According to Dunne et al. (2004), “hyperinsulinemia promotes hepatic and skeletal muscle glucogenesis, which decreases the amount of free glucose available in the blood stream and results in suppression of the formation of free fatty acids. Fatty acids do not cross the blood brain barrier and cannot be used by the brain as an energy substrate. The combination of hypoglycaemia, reduced fatty acids availability for cardiac and skeletal muscle metabolism and reduced ketones for cerebral metabolism result in adrenergic and neuroglycopenic symptoms with severe neurological dysfunction. Seizure activity will also manifest. Repeated episodes of severe prolonged hypoglycaemia can result in permanent neurological damage, including developmental delay, mental retardation, and/or focal CNS deficits.”
Although the research groups noted above identified hyperinsulinemia in the studied populations, none investigated the role of the administered vaccines, in the induction of hyperinsulinemia. Given the research highlighted previously, it seems plausible that protein toxins contained in the pertussis vaccine are capable of evoking hyperinsulinemia and by way of association may be responsible for the increasing rates of childhood obesity.

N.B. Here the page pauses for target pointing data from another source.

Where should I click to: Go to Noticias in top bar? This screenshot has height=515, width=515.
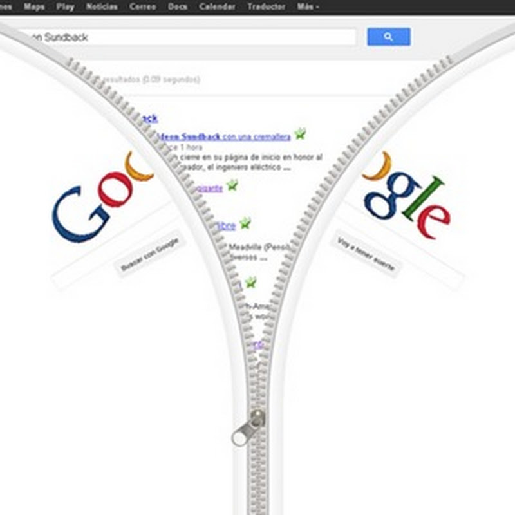pyautogui.click(x=102, y=6)
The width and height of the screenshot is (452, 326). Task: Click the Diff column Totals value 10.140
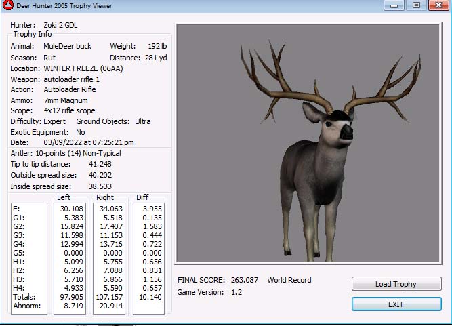click(x=148, y=297)
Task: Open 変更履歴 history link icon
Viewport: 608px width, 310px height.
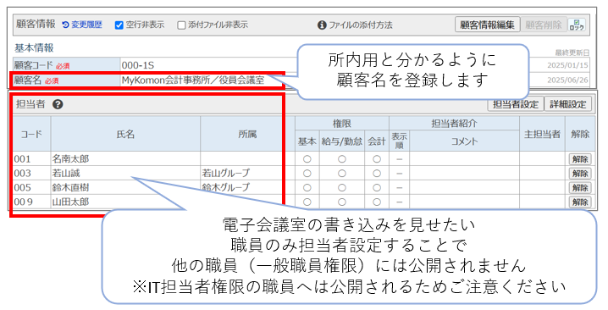Action: [65, 25]
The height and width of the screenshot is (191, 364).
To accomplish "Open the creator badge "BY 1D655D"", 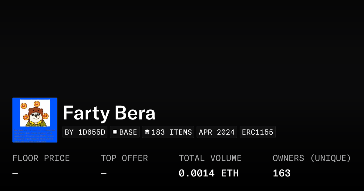I will (85, 132).
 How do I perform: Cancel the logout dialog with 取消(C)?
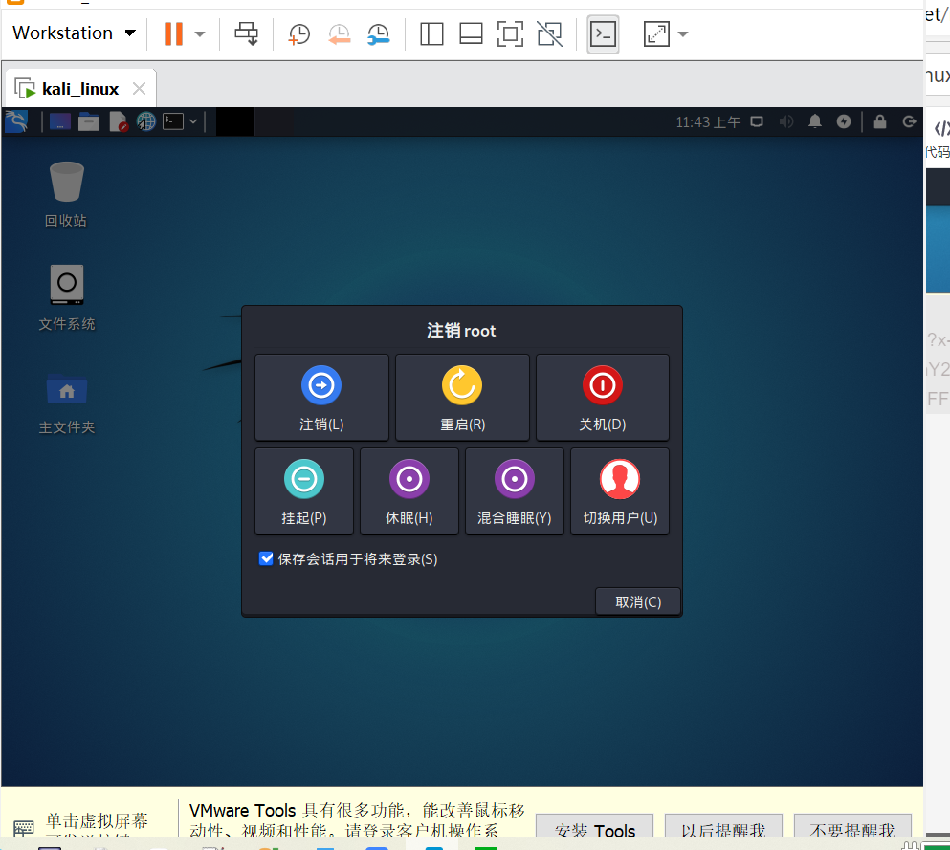coord(637,601)
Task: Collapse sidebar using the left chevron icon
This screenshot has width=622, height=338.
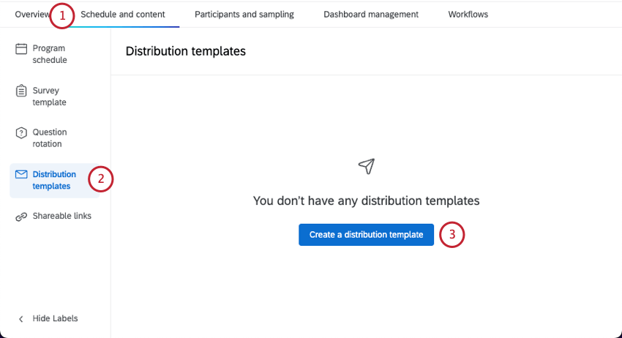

To that end, Smith and Furman (1988) wrote, “Pertussis vaccine, pertussis toxin, and the alpha-adrenoreceptor blocking drug phentolamine augment glucose-induced insulin secretion. The present study was carried out to determine the relationship between the action and the ability of these agents to prevent the inhibitory action of adrenaline. Pertussis vaccine augmented glucose-induced secretion in rat islets ex vivo and prevented the inhibitory actions of adrenaline and clonidine.”
Antibiotics and Obesity
Another class of medications – antibiotics – might also be linked to the increase in childhood obesity. Antibiotics are widely prescribed for a great number of conditions. Most children suffer a series of ear infections and lower respiratory and urinary infections in the first year of life after vaccination, as documented by Craighead (1975) and may, as a rule, be given several rounds of antibiotics.
Antibiotics are used prolifically in the animal food industry to enhance the protein (flesh) production and weight in animals. These have the same effect on children as they have on young food animals: antibiotics make them fat and muscular.
Garly et al. (2006) unwittingly documented the fattening effect of antibiotics in children in a developing country. They wrote, “The group that received prophylactic antibiotics had less pneumonia and conjunctivitis and has a significantly higher weight gain in the months after inclusion.”
Conclusion
Although not consistently considered a culprit in the widespread childhood obesity epidemic, iatrogenically impaired infant and childhood glucose homeostasis may be a contributing factor. Administration of DTP/DTaP and possibly other vaccines, alone or together with antibiotics could predispose children to chronic states of impaired insulin metabolism and glucose regulation irrespective of dietary considerations.